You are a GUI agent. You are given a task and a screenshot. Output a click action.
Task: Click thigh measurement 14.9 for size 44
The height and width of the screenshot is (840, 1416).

...

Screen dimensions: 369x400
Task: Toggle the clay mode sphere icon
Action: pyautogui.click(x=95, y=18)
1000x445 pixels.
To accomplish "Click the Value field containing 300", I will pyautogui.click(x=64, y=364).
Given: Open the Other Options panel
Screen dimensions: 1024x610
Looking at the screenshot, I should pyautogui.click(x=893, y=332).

...

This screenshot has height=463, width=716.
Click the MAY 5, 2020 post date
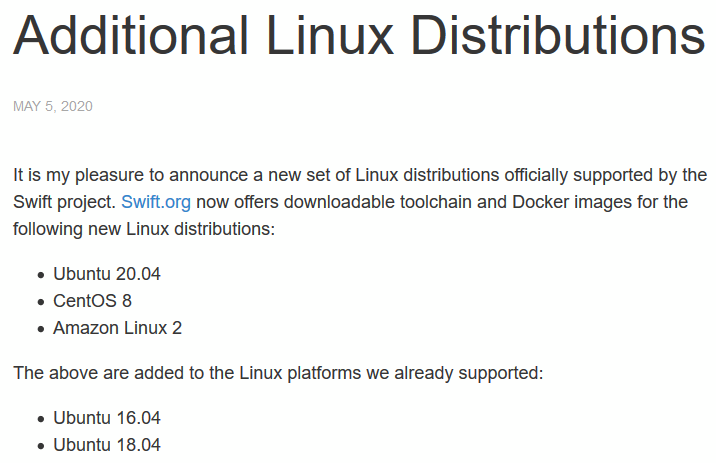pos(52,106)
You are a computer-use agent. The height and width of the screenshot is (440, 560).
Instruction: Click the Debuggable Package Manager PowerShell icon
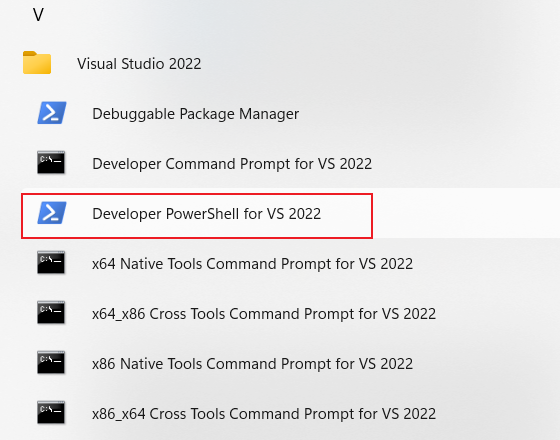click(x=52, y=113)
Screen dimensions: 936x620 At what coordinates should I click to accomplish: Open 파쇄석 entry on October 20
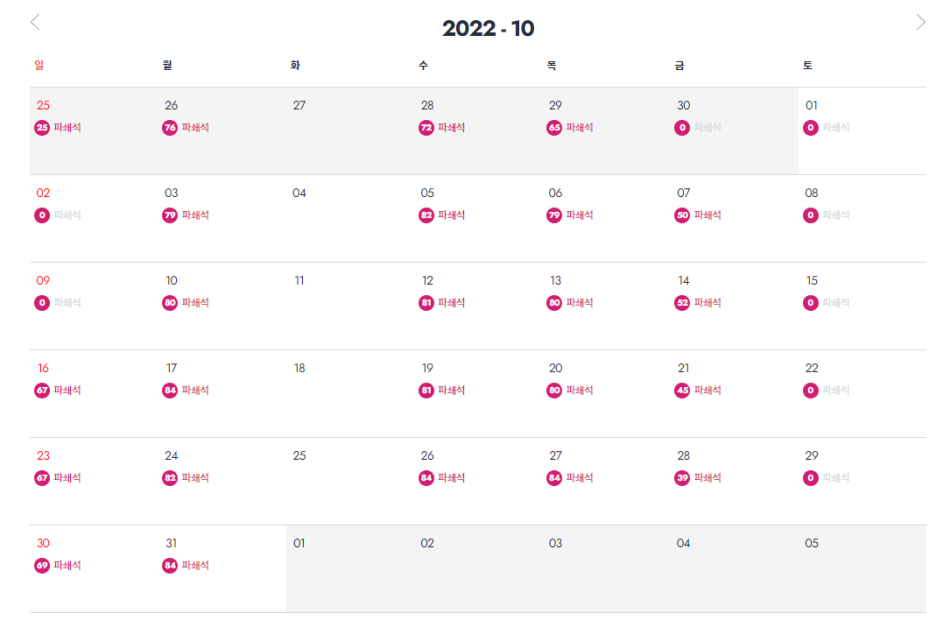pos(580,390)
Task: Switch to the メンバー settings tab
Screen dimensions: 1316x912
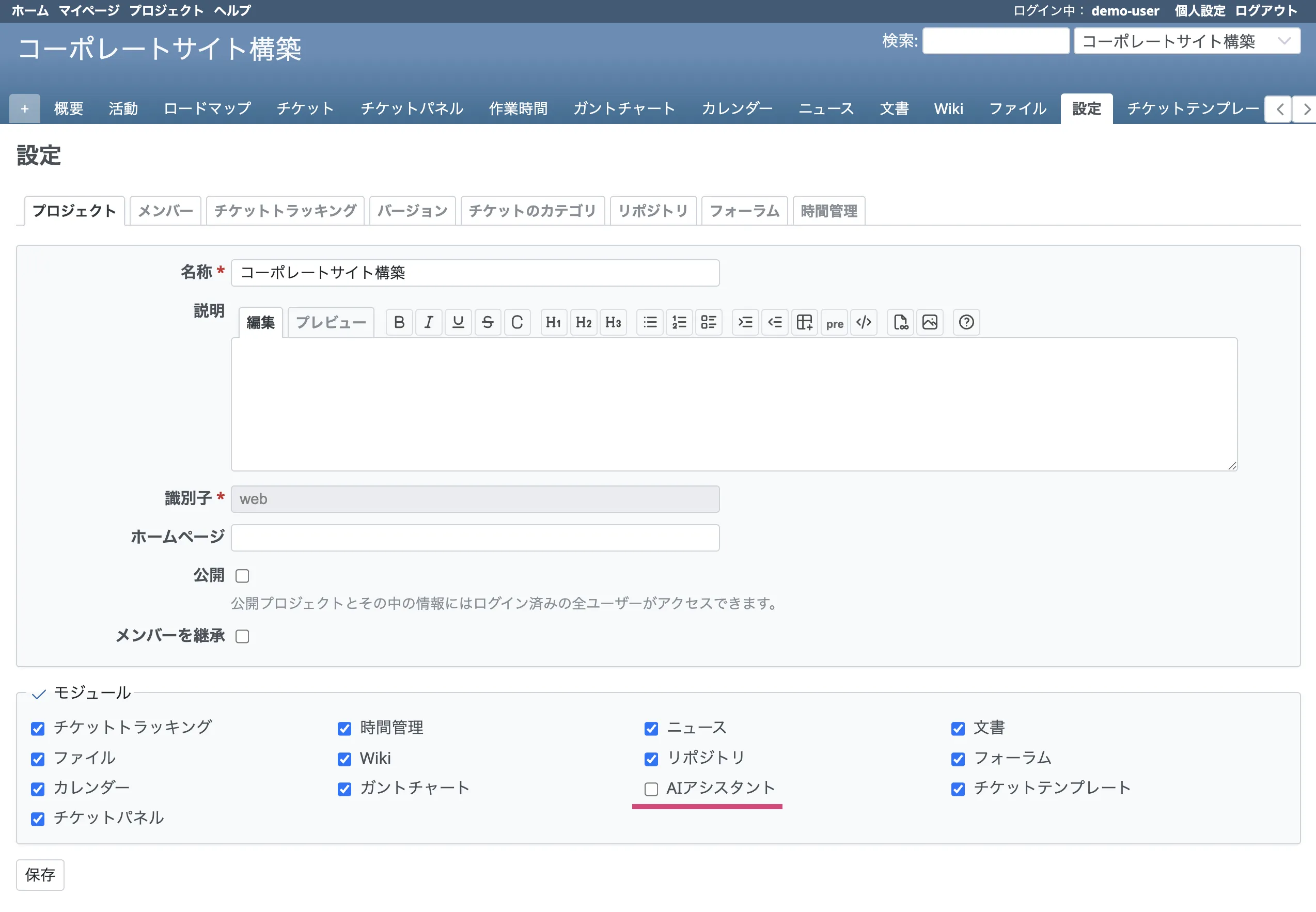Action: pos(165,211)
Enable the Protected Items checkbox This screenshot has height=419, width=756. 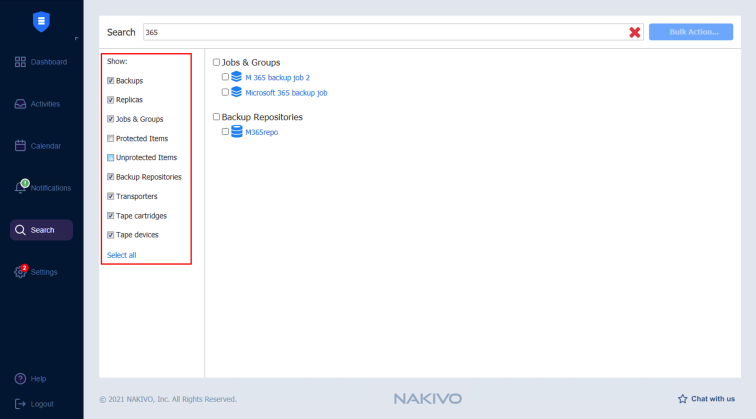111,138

— Your task —
Print the lines starting with the line containing "You are a GUI" and going on through the line containing "The height and width of the screenshot is (840, 1416).", reproducing them exactly.

— Written response —
You are a GUI agent. You are given a task and a screenshot. Output a click action.
Task: Click thigh measurement 14.9 for size 44
The height and width of the screenshot is (840, 1416).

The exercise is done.